In Laird's view, the trend toward specialization was tied to the rise of the mass circulation magazine and advertising specialists' inroads into the ranks of corporate middle management. As a point of reference, Laird analyzes the sentimental printed images favored by local job printers that foreshadowed the "consumer-oriented content" of a truly modern advertising language, which abandoned the industrialists' "individualized messages" (p. 151). Laird mines trade-press source material to flesh out the niche between advertiser and publisher that was filled by J. Walter Thompson, N. W. Ayer & Son, and the George P. Rowell Advertising Agency.

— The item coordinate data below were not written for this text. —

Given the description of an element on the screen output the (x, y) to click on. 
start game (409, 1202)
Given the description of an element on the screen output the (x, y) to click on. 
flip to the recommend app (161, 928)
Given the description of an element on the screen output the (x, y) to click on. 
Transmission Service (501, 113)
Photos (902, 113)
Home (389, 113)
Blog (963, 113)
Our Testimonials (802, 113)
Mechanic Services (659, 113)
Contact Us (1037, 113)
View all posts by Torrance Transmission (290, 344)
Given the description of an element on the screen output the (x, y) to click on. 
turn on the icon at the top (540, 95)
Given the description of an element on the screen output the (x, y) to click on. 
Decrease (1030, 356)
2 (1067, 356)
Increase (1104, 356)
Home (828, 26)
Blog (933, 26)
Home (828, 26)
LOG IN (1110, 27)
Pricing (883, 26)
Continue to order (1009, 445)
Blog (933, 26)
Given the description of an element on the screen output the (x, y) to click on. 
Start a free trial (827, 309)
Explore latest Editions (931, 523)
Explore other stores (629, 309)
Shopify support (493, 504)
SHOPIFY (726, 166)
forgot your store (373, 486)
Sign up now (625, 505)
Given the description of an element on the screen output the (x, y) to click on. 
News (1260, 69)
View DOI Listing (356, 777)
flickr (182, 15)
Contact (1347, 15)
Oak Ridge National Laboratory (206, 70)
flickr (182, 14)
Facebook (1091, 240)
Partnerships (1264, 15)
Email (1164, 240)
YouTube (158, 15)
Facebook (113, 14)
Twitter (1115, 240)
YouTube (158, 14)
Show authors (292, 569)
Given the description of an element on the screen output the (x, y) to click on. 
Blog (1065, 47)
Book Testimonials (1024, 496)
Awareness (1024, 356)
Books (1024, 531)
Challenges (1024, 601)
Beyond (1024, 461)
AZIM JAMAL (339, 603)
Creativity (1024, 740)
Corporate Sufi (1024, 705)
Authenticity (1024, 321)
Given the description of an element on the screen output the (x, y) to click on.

These specialists successfully argued that changes in marketing practices necessitated investment in advertising to maintain "high-volume production and sales" in "capital-intensive, continuous process industries." Increasingly, the managers of such firms sought "professional assistance" to meet prevailing market conditions (p. 209).
The third and final section, which treats "Consumption," describes the interests and activities of the specialists who packaged and promoted advertising as an overarching business service, and who organized professional associations, codified predictive models of effect, and transformed the nascent profession into progress itself. Laird suggests that specialists practiced neither science nor art. Helen Lansdowne, for example, "aim[ed] for personal, familial, social emotion" (p. 263). Though specialists like Lansdowne might peruse the latest treatise in social psychology, advertising's method remained a matter of intuition, informed by available information.
Advertising Progress is for the student and historian of advertising, printing, and publishing. General readers will perhaps be pushed beyond their limits by the weight of long passages quoting trade-press sources, particularly in the latter chapters, where verbatim reportage should have been leavened by some editorial commentary. Nevertheless, Laird has supplied the cultural context of an emerging profession as it formulated its particular ideology of progress.